Website Sources
Crawl your website to extract and index content — Fetchply automatically follows links and processes every page.
Adding Website Sources
Website crawling is the primary way to build your agent's knowledge base. Enter a URL, and Fetchply crawls the entire site.
Navigate to Sources
Open your agent's dashboard and go to the Sources tab.
Add a Website URL
Click Add Source and enter your website URL (e.g., https://yoursite.com).
Fetchply will:
- Start from the URL you provide
- Follow internal links to discover all pages
- Extract readable text content from each page
- Skip images, videos, and non-HTML files
Monitor Crawling Progress
Watch the real-time progress as pages are discovered and processed.
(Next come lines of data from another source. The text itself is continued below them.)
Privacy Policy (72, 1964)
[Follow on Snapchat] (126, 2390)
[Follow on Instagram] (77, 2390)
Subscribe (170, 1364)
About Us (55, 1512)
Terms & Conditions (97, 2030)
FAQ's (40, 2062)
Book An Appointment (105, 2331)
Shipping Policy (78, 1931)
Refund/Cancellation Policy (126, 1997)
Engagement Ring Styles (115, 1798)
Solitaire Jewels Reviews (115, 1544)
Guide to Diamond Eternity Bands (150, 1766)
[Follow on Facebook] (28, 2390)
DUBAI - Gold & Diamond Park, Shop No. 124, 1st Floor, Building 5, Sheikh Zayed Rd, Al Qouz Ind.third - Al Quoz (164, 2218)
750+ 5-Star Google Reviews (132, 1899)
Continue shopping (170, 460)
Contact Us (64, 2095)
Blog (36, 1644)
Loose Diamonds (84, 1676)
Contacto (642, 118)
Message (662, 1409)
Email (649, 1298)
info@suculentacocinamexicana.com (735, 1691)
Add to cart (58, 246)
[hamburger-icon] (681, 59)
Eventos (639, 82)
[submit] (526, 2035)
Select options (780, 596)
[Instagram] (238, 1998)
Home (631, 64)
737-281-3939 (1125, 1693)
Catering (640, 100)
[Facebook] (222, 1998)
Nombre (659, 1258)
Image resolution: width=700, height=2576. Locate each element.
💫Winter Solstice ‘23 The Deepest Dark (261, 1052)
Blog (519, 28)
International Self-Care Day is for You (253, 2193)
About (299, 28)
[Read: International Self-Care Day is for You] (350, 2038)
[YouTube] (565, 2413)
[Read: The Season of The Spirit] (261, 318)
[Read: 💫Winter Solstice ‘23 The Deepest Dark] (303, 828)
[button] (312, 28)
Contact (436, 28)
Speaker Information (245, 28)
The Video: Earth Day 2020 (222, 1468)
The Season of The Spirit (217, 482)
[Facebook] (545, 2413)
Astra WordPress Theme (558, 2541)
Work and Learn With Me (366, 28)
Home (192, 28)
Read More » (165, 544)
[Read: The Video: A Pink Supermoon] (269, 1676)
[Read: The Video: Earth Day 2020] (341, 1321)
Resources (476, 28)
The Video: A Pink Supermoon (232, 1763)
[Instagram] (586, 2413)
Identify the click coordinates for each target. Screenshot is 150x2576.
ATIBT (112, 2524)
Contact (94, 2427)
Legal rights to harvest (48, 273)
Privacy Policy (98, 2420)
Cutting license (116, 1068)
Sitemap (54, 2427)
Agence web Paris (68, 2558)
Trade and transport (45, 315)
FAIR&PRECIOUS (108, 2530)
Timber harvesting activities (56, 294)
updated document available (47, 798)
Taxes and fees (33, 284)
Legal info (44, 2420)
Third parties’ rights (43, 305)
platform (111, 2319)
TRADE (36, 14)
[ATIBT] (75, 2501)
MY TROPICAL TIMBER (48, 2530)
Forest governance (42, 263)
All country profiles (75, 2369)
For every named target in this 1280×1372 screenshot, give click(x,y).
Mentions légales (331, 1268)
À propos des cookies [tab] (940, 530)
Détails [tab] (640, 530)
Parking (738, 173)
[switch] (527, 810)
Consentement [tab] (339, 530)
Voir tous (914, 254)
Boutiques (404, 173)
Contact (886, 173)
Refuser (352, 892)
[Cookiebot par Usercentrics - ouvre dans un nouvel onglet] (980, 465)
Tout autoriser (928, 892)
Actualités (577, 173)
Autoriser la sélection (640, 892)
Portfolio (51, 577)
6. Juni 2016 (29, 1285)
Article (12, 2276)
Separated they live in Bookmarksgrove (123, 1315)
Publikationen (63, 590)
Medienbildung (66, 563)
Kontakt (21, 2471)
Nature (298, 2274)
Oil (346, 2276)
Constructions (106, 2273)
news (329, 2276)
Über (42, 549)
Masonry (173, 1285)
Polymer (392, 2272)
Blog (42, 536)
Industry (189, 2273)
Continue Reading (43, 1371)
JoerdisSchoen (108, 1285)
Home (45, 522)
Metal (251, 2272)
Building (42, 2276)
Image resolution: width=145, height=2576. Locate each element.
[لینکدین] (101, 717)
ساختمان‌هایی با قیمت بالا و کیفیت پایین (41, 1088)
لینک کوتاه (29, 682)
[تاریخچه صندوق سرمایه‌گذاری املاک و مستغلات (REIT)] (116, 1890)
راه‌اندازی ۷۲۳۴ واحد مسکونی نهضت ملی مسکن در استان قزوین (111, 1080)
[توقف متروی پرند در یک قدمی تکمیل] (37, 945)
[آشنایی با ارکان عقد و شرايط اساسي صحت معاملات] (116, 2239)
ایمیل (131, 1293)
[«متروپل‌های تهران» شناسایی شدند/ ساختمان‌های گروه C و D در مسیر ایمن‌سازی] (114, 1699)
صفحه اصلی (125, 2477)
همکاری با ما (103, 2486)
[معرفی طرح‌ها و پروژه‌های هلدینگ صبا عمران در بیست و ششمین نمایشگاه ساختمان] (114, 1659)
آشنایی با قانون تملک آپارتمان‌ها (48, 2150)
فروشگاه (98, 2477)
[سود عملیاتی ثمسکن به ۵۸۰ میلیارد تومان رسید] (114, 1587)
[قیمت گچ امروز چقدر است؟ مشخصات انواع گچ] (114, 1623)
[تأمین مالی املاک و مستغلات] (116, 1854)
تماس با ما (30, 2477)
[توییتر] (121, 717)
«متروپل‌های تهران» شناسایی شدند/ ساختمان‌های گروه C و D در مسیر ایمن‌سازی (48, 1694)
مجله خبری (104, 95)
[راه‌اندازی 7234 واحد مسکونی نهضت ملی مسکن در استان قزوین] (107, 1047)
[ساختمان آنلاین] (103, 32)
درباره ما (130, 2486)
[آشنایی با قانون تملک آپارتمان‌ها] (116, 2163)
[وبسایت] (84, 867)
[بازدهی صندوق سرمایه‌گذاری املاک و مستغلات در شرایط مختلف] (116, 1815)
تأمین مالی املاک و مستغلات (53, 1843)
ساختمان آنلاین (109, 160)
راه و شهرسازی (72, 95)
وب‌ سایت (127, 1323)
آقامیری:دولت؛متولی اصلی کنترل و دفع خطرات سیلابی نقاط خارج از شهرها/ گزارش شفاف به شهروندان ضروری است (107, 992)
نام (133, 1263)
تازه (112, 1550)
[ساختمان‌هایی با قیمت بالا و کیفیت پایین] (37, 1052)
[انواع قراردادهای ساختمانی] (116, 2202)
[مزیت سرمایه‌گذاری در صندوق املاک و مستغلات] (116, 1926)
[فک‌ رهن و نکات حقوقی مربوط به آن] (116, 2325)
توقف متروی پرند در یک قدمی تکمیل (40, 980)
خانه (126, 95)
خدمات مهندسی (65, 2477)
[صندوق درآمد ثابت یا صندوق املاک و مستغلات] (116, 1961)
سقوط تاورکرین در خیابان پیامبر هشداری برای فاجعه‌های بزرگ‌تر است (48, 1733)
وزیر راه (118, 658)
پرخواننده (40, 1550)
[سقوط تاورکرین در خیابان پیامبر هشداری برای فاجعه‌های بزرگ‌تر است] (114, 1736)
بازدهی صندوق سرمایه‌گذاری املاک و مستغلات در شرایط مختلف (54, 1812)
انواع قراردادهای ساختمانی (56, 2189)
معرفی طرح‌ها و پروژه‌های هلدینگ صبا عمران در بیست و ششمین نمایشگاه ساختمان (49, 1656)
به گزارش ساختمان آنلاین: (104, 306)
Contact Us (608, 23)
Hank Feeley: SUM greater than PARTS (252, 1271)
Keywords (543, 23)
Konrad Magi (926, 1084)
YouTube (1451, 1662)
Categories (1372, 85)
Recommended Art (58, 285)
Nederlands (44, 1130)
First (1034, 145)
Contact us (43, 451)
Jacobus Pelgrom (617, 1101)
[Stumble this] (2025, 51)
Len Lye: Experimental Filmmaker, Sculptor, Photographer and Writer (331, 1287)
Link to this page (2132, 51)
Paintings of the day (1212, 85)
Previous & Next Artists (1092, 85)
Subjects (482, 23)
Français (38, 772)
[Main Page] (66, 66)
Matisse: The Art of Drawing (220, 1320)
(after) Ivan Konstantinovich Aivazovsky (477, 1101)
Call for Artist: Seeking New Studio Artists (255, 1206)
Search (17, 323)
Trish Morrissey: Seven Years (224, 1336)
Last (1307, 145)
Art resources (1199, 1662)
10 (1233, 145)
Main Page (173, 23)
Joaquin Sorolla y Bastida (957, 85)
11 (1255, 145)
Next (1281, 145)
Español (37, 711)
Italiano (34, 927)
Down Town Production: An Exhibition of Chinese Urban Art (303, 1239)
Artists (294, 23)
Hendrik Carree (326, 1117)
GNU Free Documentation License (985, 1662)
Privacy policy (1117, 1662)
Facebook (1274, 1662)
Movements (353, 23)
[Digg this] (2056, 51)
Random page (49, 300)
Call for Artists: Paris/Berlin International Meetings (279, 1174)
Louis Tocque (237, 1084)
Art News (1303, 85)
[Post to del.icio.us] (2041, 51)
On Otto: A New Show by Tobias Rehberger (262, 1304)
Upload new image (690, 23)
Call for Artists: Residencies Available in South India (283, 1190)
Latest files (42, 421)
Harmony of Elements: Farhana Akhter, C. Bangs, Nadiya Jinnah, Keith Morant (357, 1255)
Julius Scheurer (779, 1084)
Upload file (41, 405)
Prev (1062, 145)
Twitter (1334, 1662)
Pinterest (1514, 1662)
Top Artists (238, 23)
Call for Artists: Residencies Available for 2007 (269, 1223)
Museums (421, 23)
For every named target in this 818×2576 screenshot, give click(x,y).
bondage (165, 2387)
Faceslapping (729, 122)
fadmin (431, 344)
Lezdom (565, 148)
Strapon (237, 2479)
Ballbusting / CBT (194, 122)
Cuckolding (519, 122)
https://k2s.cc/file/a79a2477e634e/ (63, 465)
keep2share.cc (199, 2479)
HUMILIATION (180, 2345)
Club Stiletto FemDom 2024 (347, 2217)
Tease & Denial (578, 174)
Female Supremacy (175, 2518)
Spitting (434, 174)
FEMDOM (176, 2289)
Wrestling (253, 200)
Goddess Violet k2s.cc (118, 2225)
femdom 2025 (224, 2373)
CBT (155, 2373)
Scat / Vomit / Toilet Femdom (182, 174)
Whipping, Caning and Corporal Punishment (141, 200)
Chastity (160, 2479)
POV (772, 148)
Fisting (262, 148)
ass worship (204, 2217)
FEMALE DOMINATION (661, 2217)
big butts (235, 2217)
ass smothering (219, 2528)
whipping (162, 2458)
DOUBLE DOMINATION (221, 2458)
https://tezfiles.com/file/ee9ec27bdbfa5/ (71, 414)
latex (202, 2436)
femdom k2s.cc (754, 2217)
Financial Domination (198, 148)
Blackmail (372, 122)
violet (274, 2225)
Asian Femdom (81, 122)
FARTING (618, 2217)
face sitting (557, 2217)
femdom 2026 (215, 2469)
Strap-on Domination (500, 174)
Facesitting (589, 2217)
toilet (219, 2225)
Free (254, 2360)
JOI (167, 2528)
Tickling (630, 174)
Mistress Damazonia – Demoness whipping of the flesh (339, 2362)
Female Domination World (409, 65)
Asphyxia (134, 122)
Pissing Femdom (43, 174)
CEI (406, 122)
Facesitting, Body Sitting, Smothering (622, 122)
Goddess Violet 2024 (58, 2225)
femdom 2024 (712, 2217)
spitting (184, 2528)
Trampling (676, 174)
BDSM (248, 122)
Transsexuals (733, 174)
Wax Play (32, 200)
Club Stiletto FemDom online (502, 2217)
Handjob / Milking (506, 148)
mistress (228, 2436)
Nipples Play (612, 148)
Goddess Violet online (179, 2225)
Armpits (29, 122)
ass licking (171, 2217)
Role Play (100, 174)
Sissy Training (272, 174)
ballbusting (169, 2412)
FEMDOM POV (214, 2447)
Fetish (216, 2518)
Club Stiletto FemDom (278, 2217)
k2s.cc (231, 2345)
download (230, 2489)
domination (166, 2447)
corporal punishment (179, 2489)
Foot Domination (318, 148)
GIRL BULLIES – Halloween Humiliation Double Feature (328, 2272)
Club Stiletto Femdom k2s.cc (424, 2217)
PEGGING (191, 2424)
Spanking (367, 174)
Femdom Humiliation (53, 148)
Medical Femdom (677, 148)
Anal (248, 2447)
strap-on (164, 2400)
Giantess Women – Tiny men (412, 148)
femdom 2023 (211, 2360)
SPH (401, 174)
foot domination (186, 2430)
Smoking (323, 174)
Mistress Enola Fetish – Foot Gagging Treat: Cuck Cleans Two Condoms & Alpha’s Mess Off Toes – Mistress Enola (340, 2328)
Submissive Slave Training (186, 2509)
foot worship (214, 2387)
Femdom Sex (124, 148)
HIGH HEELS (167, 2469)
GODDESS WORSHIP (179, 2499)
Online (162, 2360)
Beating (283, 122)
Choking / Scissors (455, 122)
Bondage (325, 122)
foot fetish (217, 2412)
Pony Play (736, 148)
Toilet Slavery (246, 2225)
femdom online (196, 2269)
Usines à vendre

The dashboard shows:
- Pages found vs. pages crawled
- Current page being processed
- Any errors encountered
Adding Individual URLs
You can also add specific URLs one at a time using the Train URL feature. This is useful for:
- Adding pages from external sites
- Indexing a single blog post or article
- Adding content from sites you don't want fully crawled
Individual URLs are not limited to a specific domain — you can index any publicly accessible web page.
How the Crawler Works
- Respects
robots.txt— the crawler follows standard robots exclusion rules - Text-only extraction — images, scripts, and styles are stripped; only readable content is indexed
- Deduplication — pages with identical content are not indexed twice
- Content hashing — when retraining, unchanged pages are skipped to save time
JavaScript-rendered pages: The crawler processes HTML content directly. Pages that rely heavily on client-side JavaScript rendering may not be fully crawled. Consider using file uploads for such content.
Managing Website Sources
From the Sources tab, you can:
- View all crawled URLs and their status
- Remove individual pages from the knowledge base
- Re-crawl a specific source to update content
- See crawl logs with detailed timing and error information